From 1c473621aa7431778c1a472c038e97fa05a68639 Mon Sep 17 00:00:00 2001
From: Sean Hatfield <seanhatfield5@gmail.com>
Date: Mon, 17 Jun 2024 16:24:41 -0700
Subject: [PATCH] [FEAT] Add user management endpoints to list all users via
developer API (#1708)
* add user management endpoints to list all users via developer api
* rename users to user management in swagger docs
* linting
---------
Co-authored-by: timothycarambat <rambat1010@gmail.com>
---
server/endpoints/api/index.js | 2 +
server/endpoints/api/userManagement/index.js | 64 +++++++++++
server/swagger/init.js | 107 ++++++++++---------
server/swagger/openapi.json | 56 ++++++++++
4 files changed, 177 insertions(+), 52 deletions(-)

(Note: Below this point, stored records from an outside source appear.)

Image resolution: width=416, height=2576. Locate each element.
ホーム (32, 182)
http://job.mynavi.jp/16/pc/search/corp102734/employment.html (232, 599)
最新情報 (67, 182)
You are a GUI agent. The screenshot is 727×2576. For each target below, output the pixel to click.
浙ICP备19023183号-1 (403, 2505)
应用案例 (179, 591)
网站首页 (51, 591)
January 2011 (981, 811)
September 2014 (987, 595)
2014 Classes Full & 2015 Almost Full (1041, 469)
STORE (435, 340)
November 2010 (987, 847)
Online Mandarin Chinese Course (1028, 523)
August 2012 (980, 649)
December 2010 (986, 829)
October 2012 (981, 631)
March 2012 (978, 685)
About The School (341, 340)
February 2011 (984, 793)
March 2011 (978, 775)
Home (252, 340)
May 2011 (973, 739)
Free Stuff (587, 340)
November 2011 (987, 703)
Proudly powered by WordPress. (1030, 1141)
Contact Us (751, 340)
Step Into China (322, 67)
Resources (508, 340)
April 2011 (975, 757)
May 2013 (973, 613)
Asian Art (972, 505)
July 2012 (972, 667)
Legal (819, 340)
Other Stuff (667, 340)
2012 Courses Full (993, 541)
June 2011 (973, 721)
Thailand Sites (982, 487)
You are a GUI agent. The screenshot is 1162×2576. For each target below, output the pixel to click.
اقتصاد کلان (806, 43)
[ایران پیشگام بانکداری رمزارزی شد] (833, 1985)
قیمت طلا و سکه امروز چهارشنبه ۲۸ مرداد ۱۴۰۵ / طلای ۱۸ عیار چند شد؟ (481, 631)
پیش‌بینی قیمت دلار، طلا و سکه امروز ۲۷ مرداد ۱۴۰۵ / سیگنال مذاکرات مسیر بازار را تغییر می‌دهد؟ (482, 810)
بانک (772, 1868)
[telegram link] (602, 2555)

create mode 100644 server/endpoints/api/userManagement/index.js
diff --git a/server/endpoints/api/index.js b/server/endpoints/api/index.js
index e5149ad70..c5a2b8a8d 100644
--- a/server/endpoints/api/index.js
+++ b/server/endpoints/api/index.js
@@ -4,6 +4,7 @@ const { apiAuthEndpoints } = require("./auth");
const { apiDocumentEndpoints } = require("./document");
const { apiSystemEndpoints } = require("./system");
const { apiWorkspaceEndpoints } = require("./workspace");
+const { apiUserManagementEndpoints } = require("./userManagement");
// All endpoints must be documented and pass through the validApiKey Middleware.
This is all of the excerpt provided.